Paulo Liebert/AE
Paulo Liebert/AE

Haddad cobra pedido de desculpas para caminhoneiro com catarata

Instituto da Prefeitura constatou que José Machado sofre de catarata, além de problema previamente diagnosticado

Bruno Lupion, de O Estado de S. Paulo

13 de setembro de 2012 | 17h03

O candidato do PT à Prefeitura de São Paulo, Fernando Haddad, voltou a cobrar nesta quinta-feira, 13, de seu adversário tucano, José Serra, e do prefeito Gilberto Kassab (PSD) um pedido de desculpas ao caminhoneiro José Machado.

Machado se tornou o epicentro de uma disputa política após dizer, em um programa eleitoral petista, que aguardava na fila há dois anos por uma cirurgia de catarata. Para contradizê-lo, no dia seguinte a secretaria municipal de Saúde vazou trechos de seu prontuário médico que não indicavam esse diagnóstico. Nesta quarta-feira, 12, o Estado divulgou que o Instituto Cema, conveniado à Prefeitura, constatou que Machado sofre de catarata.

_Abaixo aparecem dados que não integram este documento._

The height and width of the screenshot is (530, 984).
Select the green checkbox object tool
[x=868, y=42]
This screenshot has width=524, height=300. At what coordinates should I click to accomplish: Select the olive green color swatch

"Espero, no mínimo, que se peça desculpas, constate o erro e dê o tratamento que esse cidadão merece. A Prefeitura mobilizou a máquina, quebrou o sigilo médico e caluniou um usuário do SUS. Para poucas semanas depois, a mesma Prefeitura reconhecer que ele tinha a enfermidade que dizia ter. Foi (uma conduta) sem limites morais e éticos", afirmou.

O exemplo, segundo Haddad, ilustraria a desorganização do sistema municipal de saúde. "Não há prontuário eletrônico, ninguém sabe o que tem, e você pode estar sendo tratado por várias unidades simultaneamente, sobrecarregando o sistema". Ele atribuiu as informações desencontradas sobre o diagnóstico de Machado a uma "grande confusão" ou "má-fé" e cobrou apuração do Conselho Regional de Medicina e da Justiça Eleitoral.

Diagnóstico. No dia seguinte ao programa eleitoral de Haddad que levou ao ar a história de Machado, a secretaria municipal de Saúde divulgou trechos de seu prontuário médico para contradizê-lo, afirmando que seu problema não era catarata, mas pterígio - crescimento de tecido sobre a córnea. A divulgação dos dados sem a autorização do paciente é investigada pelo Conselho Regional de Medicina e o PT pediu apurações por parte do Ministério Público.

À época, Serra chamou o episódio de "mentiroso" e disse que "faria o mesmo" em relação à divulgação do prontuário. "Vocês (do Estado) pisaram no tomate, francamente. O PT saiu falando 'pega ladrão, pega ladrão', e vocês caíram nessa. Esse cidadão não tinha catarata", disse no dia 31 de agosto. "(A Prefeitura) já identificou, nos limites do que pode ser divulgado por conta da ética, que ele não tinha catarata", afirmou Kassab na mesma data.

Segundo laudo assinado em 4 de setembro pelo médico Pedro José Monteiro Cardoso, o caminhoneiro tem em ambos os olhos "opacidade nuclear de cristalino" e "opacidade cortical", além de pterígio. Opacidade do cristalino é o termo técnico usado para designar a catarata. O resultado do exame foi encaminhado para Machado, que autorizou, por escrito, a divulgação dos dados pela equipe de campanha do petista.